* BEGIN *

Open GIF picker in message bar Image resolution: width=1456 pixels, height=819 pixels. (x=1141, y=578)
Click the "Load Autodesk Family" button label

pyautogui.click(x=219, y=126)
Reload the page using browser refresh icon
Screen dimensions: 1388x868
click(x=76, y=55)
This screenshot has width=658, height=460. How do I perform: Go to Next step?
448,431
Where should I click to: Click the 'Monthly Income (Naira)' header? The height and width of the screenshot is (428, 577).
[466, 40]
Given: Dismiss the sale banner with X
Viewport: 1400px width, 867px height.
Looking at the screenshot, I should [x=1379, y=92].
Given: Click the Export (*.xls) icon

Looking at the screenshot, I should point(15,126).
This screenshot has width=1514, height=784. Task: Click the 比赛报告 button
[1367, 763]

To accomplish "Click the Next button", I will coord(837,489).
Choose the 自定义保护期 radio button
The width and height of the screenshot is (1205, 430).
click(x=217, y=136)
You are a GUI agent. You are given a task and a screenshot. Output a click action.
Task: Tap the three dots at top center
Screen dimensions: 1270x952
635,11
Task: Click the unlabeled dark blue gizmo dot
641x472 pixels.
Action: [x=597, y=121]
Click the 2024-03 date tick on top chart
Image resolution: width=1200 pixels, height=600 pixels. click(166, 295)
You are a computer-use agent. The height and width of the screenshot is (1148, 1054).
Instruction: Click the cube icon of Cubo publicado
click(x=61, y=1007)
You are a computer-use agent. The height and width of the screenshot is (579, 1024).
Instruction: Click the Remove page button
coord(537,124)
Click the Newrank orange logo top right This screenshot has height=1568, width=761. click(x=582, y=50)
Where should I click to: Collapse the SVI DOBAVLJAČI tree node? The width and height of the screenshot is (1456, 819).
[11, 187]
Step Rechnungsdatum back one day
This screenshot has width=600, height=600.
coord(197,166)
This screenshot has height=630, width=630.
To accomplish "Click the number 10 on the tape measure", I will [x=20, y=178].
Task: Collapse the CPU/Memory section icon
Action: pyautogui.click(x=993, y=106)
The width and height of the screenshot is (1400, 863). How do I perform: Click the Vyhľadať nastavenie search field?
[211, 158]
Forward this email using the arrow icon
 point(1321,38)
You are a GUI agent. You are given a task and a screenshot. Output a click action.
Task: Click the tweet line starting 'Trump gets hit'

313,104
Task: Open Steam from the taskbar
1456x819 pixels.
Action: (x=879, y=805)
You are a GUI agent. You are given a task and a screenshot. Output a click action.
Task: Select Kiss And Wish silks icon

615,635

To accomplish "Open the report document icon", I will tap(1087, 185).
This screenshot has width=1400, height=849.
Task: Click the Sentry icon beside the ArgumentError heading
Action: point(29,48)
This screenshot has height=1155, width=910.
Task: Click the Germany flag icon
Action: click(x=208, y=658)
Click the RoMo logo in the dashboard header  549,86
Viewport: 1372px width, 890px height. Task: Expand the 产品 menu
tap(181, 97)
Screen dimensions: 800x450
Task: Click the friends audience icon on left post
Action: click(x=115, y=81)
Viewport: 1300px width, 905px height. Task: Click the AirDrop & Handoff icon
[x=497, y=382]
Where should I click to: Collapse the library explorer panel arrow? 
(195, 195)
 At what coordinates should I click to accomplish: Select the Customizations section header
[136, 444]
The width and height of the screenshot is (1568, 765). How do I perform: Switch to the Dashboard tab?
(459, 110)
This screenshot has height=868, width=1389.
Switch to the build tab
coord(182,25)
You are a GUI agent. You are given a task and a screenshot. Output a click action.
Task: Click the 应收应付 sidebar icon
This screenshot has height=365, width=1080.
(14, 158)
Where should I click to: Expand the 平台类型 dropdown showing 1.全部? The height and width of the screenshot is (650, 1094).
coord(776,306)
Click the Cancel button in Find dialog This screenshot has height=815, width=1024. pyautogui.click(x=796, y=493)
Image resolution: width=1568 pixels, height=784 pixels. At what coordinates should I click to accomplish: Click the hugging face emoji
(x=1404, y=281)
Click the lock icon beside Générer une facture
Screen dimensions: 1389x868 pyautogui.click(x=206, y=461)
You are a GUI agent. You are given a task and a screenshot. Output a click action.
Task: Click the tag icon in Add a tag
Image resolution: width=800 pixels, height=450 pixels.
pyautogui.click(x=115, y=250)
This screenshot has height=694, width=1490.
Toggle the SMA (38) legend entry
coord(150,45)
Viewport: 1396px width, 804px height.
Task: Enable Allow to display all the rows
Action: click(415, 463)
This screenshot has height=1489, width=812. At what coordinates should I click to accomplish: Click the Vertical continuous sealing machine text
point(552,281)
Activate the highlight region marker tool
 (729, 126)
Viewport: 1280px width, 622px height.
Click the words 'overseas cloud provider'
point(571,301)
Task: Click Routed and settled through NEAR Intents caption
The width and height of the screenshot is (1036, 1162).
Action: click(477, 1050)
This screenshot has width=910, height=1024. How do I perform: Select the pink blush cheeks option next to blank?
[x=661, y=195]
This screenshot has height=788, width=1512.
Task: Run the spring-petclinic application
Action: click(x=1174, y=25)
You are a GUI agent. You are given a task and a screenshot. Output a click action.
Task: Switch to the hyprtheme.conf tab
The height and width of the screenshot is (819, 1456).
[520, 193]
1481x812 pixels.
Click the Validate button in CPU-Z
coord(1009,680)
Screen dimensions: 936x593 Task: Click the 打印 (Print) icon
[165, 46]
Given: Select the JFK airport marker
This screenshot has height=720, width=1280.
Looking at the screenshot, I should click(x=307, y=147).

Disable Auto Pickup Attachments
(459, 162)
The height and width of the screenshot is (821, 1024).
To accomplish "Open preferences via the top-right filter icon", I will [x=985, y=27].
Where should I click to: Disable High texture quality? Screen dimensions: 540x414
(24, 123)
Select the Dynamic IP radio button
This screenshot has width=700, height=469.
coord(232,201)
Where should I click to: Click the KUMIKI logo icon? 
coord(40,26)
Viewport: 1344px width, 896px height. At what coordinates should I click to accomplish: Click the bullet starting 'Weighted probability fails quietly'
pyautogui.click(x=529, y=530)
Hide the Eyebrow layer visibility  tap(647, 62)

* END *

→ **What the task asks**
Reproduce all of the data above, replacing "Dynamic IP" with "Static IP" and leaving everything else as it is.

→ **Written response**
Open GIF picker in message bar Image resolution: width=1456 pixels, height=819 pixels. (x=1141, y=578)
Click the "Load Autodesk Family" button label

pyautogui.click(x=219, y=126)
Reload the page using browser refresh icon
Screen dimensions: 1388x868
click(x=76, y=55)
This screenshot has width=658, height=460. How do I perform: Go to Next step?
448,431
Where should I click to: Click the 'Monthly Income (Naira)' header? The height and width of the screenshot is (428, 577).
[466, 40]
Given: Dismiss the sale banner with X
Viewport: 1400px width, 867px height.
Looking at the screenshot, I should [x=1379, y=92].
Given: Click the Export (*.xls) icon

Looking at the screenshot, I should point(15,126).
This screenshot has width=1514, height=784. Task: Click the 比赛报告 button
[1367, 763]

To accomplish "Click the Next button", I will coord(837,489).
Choose the 自定义保护期 radio button
The width and height of the screenshot is (1205, 430).
click(x=217, y=136)
You are a GUI agent. You are given a task and a screenshot. Output a click action.
Task: Tap the three dots at top center
Screen dimensions: 1270x952
635,11
Task: Click the unlabeled dark blue gizmo dot
641x472 pixels.
Action: [x=597, y=121]
Click the 2024-03 date tick on top chart
Image resolution: width=1200 pixels, height=600 pixels. click(166, 295)
You are a computer-use agent. The height and width of the screenshot is (1148, 1054).
Instruction: Click the cube icon of Cubo publicado
click(x=61, y=1007)
You are a computer-use agent. The height and width of the screenshot is (579, 1024).
Instruction: Click the Remove page button
coord(537,124)
Click the Newrank orange logo top right This screenshot has height=1568, width=761. click(x=582, y=50)
Where should I click to: Collapse the SVI DOBAVLJAČI tree node? The width and height of the screenshot is (1456, 819).
[11, 187]
Step Rechnungsdatum back one day
This screenshot has width=600, height=600.
coord(197,166)
This screenshot has height=630, width=630.
To accomplish "Click the number 10 on the tape measure", I will [x=20, y=178].
Task: Collapse the CPU/Memory section icon
Action: pyautogui.click(x=993, y=106)
The width and height of the screenshot is (1400, 863). How do I perform: Click the Vyhľadať nastavenie search field?
[211, 158]
Forward this email using the arrow icon
 point(1321,38)
You are a GUI agent. You are given a task and a screenshot. Output a click action.
Task: Click the tweet line starting 'Trump gets hit'

313,104
Task: Open Steam from the taskbar
1456x819 pixels.
Action: (x=879, y=805)
You are a GUI agent. You are given a task and a screenshot. Output a click action.
Task: Select Kiss And Wish silks icon

615,635

To accomplish "Open the report document icon", I will tap(1087, 185).
This screenshot has width=1400, height=849.
Task: Click the Sentry icon beside the ArgumentError heading
Action: point(29,48)
This screenshot has height=1155, width=910.
Task: Click the Germany flag icon
Action: click(x=208, y=658)
Click the RoMo logo in the dashboard header  549,86
Viewport: 1372px width, 890px height. Task: Expand the 产品 menu
tap(181, 97)
Screen dimensions: 800x450
Task: Click the friends audience icon on left post
Action: click(x=115, y=81)
Viewport: 1300px width, 905px height. Task: Click the AirDrop & Handoff icon
[x=497, y=382]
Where should I click to: Collapse the library explorer panel arrow? 
(195, 195)
 At what coordinates should I click to accomplish: Select the Customizations section header
[136, 444]
The width and height of the screenshot is (1568, 765). How do I perform: Switch to the Dashboard tab?
(459, 110)
This screenshot has height=868, width=1389.
Switch to the build tab
coord(182,25)
You are a GUI agent. You are given a task and a screenshot. Output a click action.
Task: Click the 应收应付 sidebar icon
This screenshot has height=365, width=1080.
(14, 158)
Where should I click to: Expand the 平台类型 dropdown showing 1.全部? The height and width of the screenshot is (650, 1094).
coord(776,306)
Click the Cancel button in Find dialog This screenshot has height=815, width=1024. pyautogui.click(x=796, y=493)
Image resolution: width=1568 pixels, height=784 pixels. At what coordinates should I click to accomplish: Click the hugging face emoji
(x=1404, y=281)
Click the lock icon beside Générer une facture
Screen dimensions: 1389x868 pyautogui.click(x=206, y=461)
You are a GUI agent. You are given a task and a screenshot. Output a click action.
Task: Click the tag icon in Add a tag
Image resolution: width=800 pixels, height=450 pixels.
pyautogui.click(x=115, y=250)
This screenshot has height=694, width=1490.
Toggle the SMA (38) legend entry
coord(150,45)
Viewport: 1396px width, 804px height.
Task: Enable Allow to display all the rows
Action: click(415, 463)
This screenshot has height=1489, width=812. At what coordinates should I click to accomplish: Click the Vertical continuous sealing machine text
point(552,281)
Activate the highlight region marker tool
 (729, 126)
Viewport: 1280px width, 622px height.
Click the words 'overseas cloud provider'
point(571,301)
Task: Click Routed and settled through NEAR Intents caption
The width and height of the screenshot is (1036, 1162).
Action: click(477, 1050)
This screenshot has width=910, height=1024. How do I perform: Select the pink blush cheeks option next to blank?
[x=661, y=195]
This screenshot has height=788, width=1512.
Task: Run the spring-petclinic application
Action: click(x=1174, y=25)
You are a GUI agent. You are given a task and a screenshot. Output a click action.
Task: Switch to the hyprtheme.conf tab
The height and width of the screenshot is (819, 1456).
[520, 193]
1481x812 pixels.
Click the Validate button in CPU-Z
coord(1009,680)
Screen dimensions: 936x593 Task: Click the 打印 (Print) icon
[165, 46]
Given: Select the JFK airport marker
This screenshot has height=720, width=1280.
Looking at the screenshot, I should click(x=307, y=147).

Disable Auto Pickup Attachments
(459, 162)
The height and width of the screenshot is (821, 1024).
To accomplish "Open preferences via the top-right filter icon", I will [x=985, y=27].
Where should I click to: Disable High texture quality? Screen dimensions: 540x414
(24, 123)
Select the Static IP radio button
This screenshot has width=700, height=469.
coord(232,201)
Where should I click to: Click the KUMIKI logo icon? 
coord(40,26)
Viewport: 1344px width, 896px height. At what coordinates should I click to accomplish: Click the bullet starting 'Weighted probability fails quietly'
pyautogui.click(x=529, y=530)
Hide the Eyebrow layer visibility  tap(647, 62)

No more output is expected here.